Ах да: бывает, что люди наперекор всем правам и свободам отнимают собственность. Что делать тогда? Отнять у отнявшего? Но тогда цепную реакцию отниманий что остановит? Всё застынет в цепком присвоении, как оно и есть теперь, так что с руками оторвешь эту ложку, и никто не станет разбираться, кому она нужна, как остановить присвоение? Продолжение той же записи, единственной за весь 1883 год:
Вопрос трудный в том, что я сделал костыль для моего хромого, а пьяница берет костыль, чтобы ломать им двери. Просить пьяницу оставить костыль. Одно. Чем больше будет людей, которые будут просить, тем вернее костыль останется у того, кому нужнее.
Господа, почему нельзя схватить пьяницу, отнять у него в конце концов костыль, если надо связать, запереть.
Мы в нашем праве, мы справедливы, пьяница нет. Наше дело восстановить право, ограничить, схватить за руку, арестовать, убить преступного пьяницу. Почему это нельзя?
Мужик вышел вечером за двор и видит: вспыхнул огонек под застрехой. Он крикнул. Человек побежал прочь от застрехи. Мужик узнал своего соседа-врага и побежал за ним. Пока он бегал - крыша занялась, и двор и деревня сгорели (Дневник 1884 г., начало // 49: 61).

################

## Задание A
Проверьте, соответствуют ли тексту о костыле и пьянице утверждения (i) «Запись, продолжение которой приводится, была единственной за 1883 год», (ii) «Мужик догнал соседа и успел спасти двор от огня», (iii) «Костыль был сделан для хромого». На каждое ответьте «да» или «нет» и дословно приведите решающие слова текста.
## Задание B
Процитируйте фрагмент текста о костыле и пьянице от слов «Мужик вышел вечером» до слов «начало // 49: 61).» включительно.
Записи представляют собой самостоятельный материал и с текстом не связаны.

## Фрагменты записей

################

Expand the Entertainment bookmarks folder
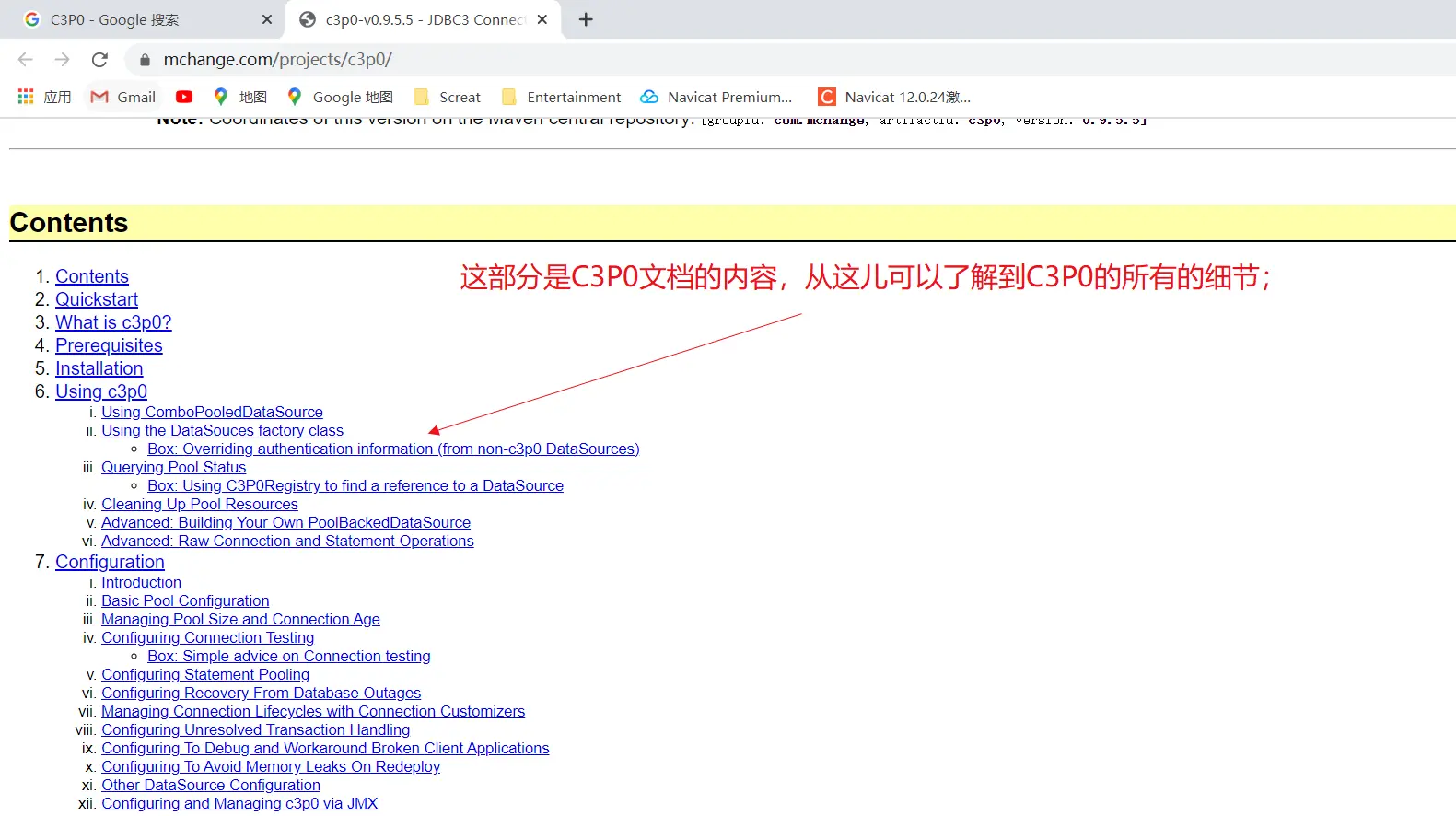 pos(561,97)
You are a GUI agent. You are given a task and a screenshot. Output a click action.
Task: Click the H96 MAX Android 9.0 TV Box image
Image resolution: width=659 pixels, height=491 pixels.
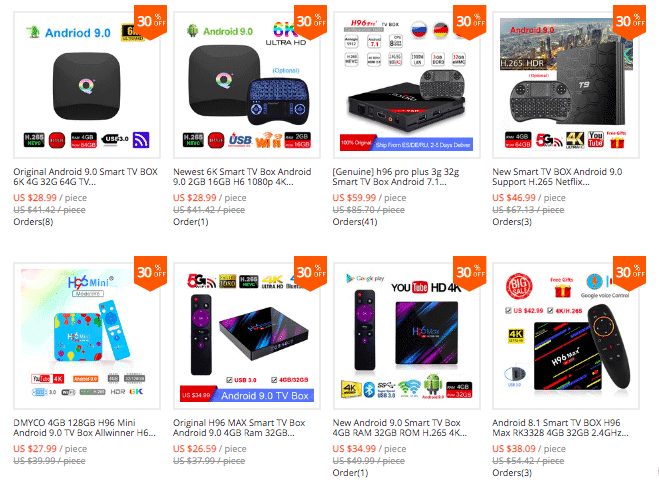[x=247, y=336]
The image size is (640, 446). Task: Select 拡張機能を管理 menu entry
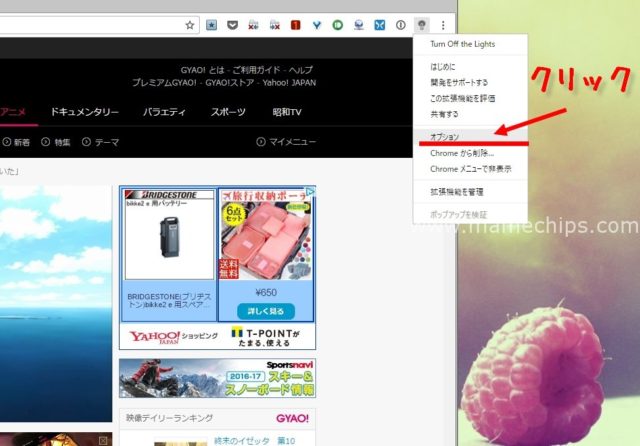pos(457,190)
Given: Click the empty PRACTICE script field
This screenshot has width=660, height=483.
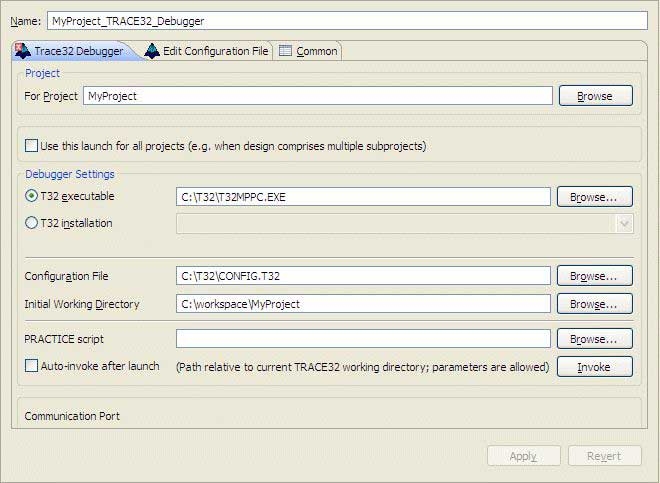Looking at the screenshot, I should [363, 339].
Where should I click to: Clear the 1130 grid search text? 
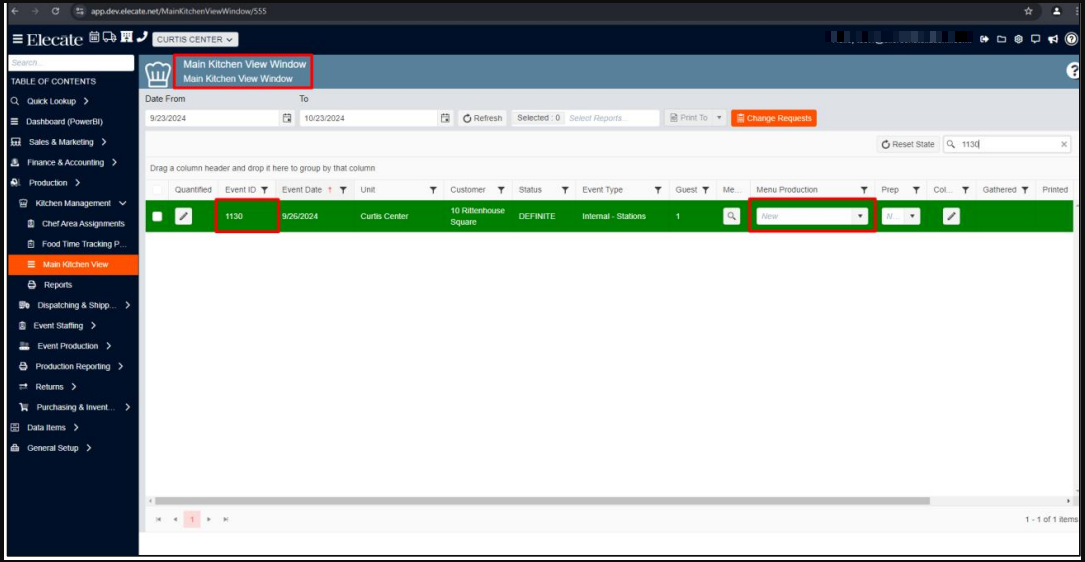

################

## Результат A
(i) Да: «единственной за весь 1883 год».
(ii) Нет: «Пока он бегал - крыша занялась, и двор и деревня сгорели».
(iii) Да: «я сделал костыль для моего хромого».

## Результат B
Мужик вышел вечером за двор и видит: вспыхнул огонек под застрехой. Он крикнул. Человек побежал прочь от застрехи. Мужик узнал своего соседа-врага и побежал за ним. Пока он бегал - крыша занялась, и двор и деревня сгорели (Дневник 1884 г., начало // 49: 61).